I want to highlight that in addition to the main 98-page "Technical Report," OpenAI also released a 60-page "System Card" that seems to "highlight safety challenges" and describe OpenAI's safety processes. Edit: as @vladimir_nesov points out, the System Card is also duplicated in the Technical Report starting on page 39 (which is pretty confusing IMO).
I haven't gone through it all, but one part that caught my eye from section 2.9 "Potential for Risky Emergent Behaviors" (page 14) and shows some potentially good cross-organizational cooperation:
...We granted the Alignment Research Center (ARC) early access to the models as a part of our expert red teaming efforts in order to enable their team to assess risks from power-seeking behavior. ... ARC found that the versions of GPT-4 it evaluated were ineffective at the autonomous replication task based on preliminary experiments they conducted. These experiments were conducted on a model without any additional task-specific fine-tuning, and fine-tuning for task-specific behavior could lead to a difference in performance. As a next step, ARC will need to conduct experiments that (a) involve the final version of the deployed model (b) involve
It seems pretty unfortunate to me that ARC wasn't given fine-tuning access here, as I think it pretty substantially undercuts the validity of their survive and spread eval. From the text you quote it seems like they're at least going to work on giving them fine-tuning access in the future, though it seems pretty sad to me for that to happen post-launch.
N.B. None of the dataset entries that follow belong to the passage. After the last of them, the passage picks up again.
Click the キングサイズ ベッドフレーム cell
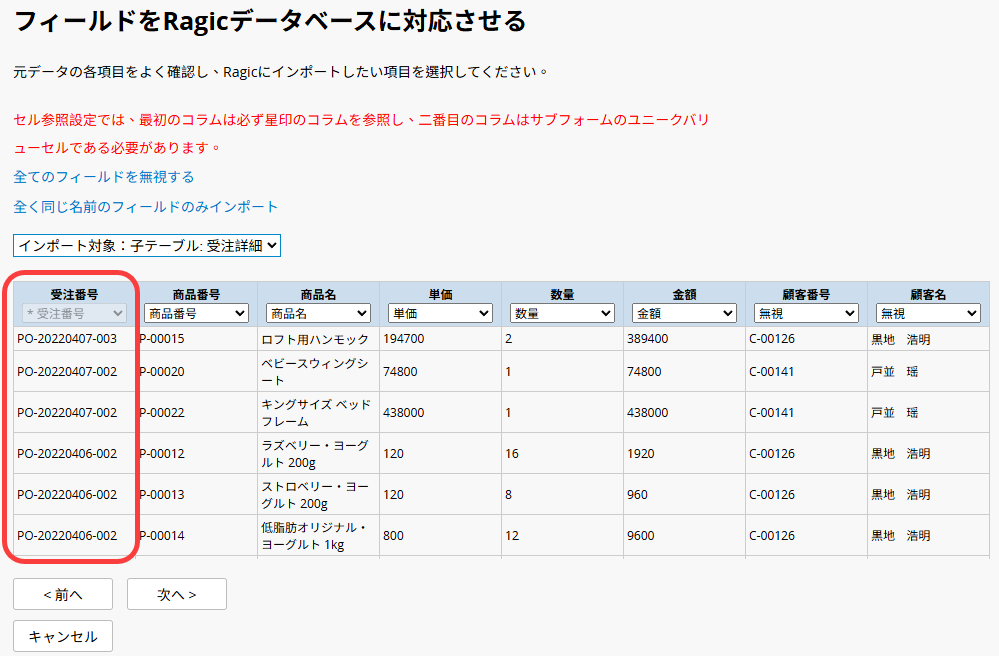 point(316,412)
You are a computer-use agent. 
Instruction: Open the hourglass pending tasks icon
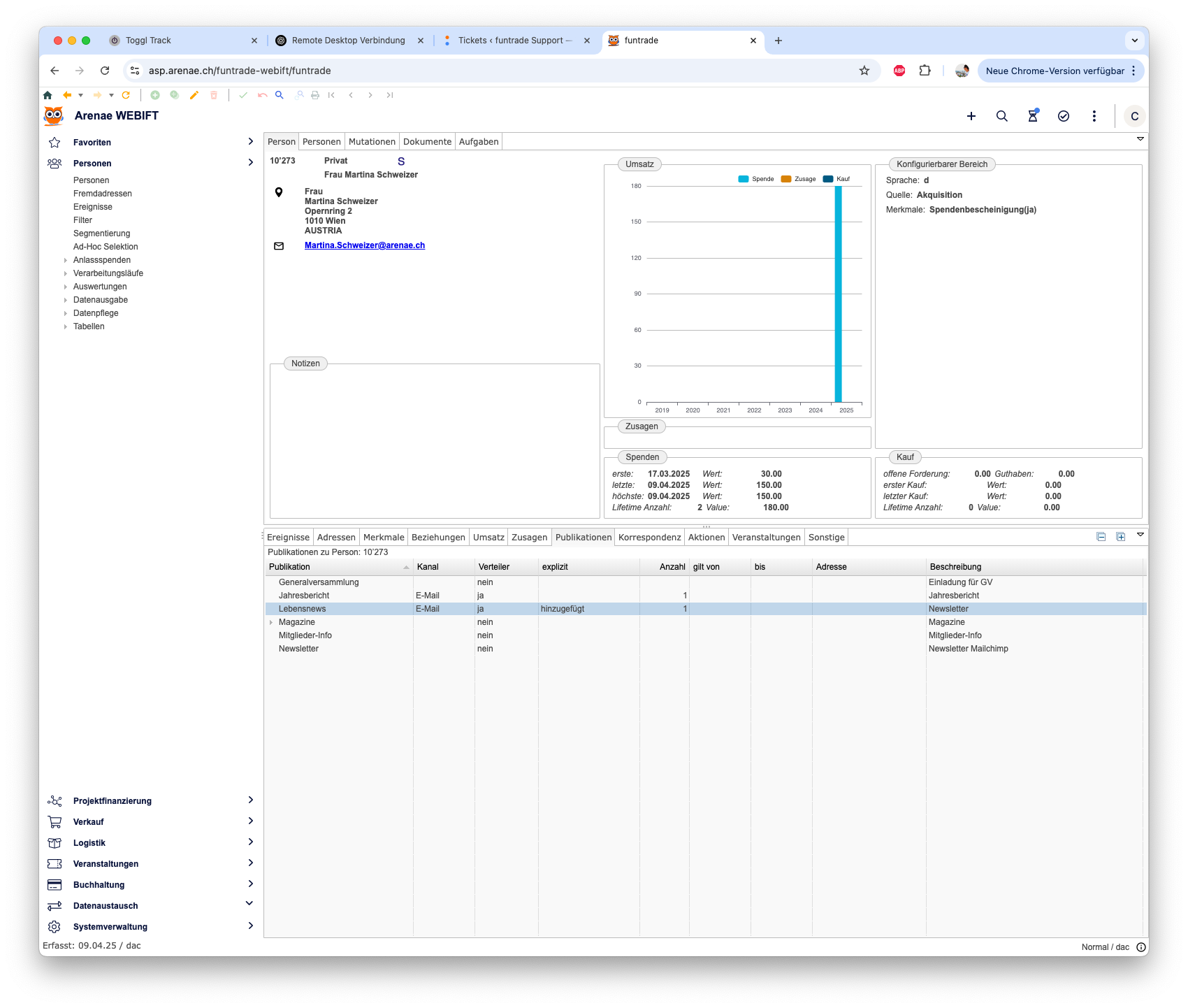1032,116
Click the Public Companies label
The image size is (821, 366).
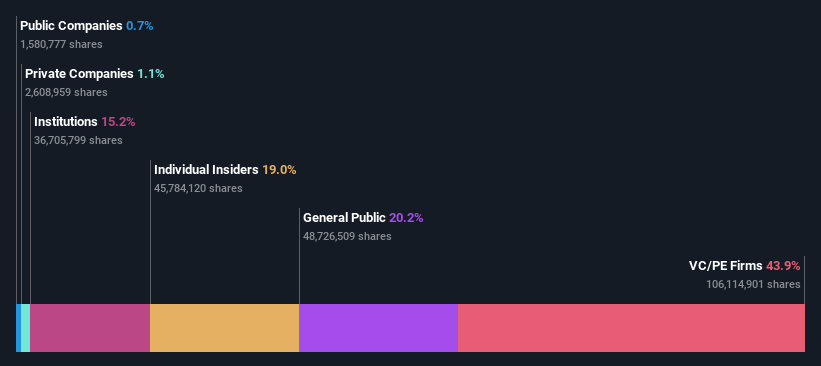[x=71, y=26]
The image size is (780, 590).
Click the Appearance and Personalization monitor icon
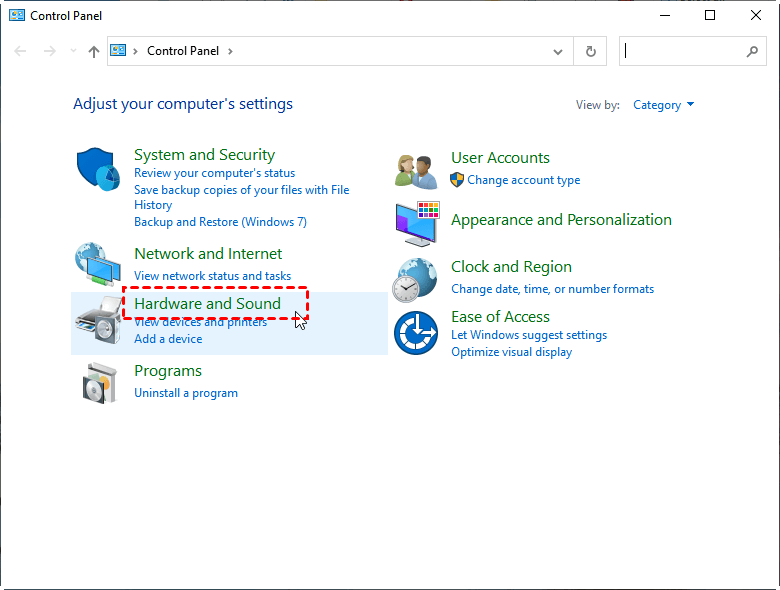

More on this from the paper:
We provided [ARC] with early access to multiple versions of the GPT-4 model, but they did not have the ability to fine-tune it. They also did not have access to the final version of the model that we deployed. The final version has capability improvements relevant to some of the factors that limited the earlier models power-seeking abilities, such as longer context length, and improved problem-solving abilities as in some cases we've observed.
Beth and her team have been working with both Anthropic and OpenAI to perform preliminary evaluations. I don’t think these evaluations are yet at the stage where they provide convincing evidence about dangerous capabilities—fine-tuning might be the most important missing piece, but there is a lot of other work to be done. Ultimately we would like to see thorough evaluations informing decision-making prior to deployment (and training), but for now I think it is best to view it as practice building relevant institutional capacity and figuring out how to conduct evaluations.
Sub-Section 2.9 should have been an entire section. ARC used GPT-4 to simulate an agent in the wild. They gave GPT-4 a REPL, the ability to use chain of thought and delegate to copies of itself, a small amount of money and an account with access to a LLM api. It couldn't self replicate.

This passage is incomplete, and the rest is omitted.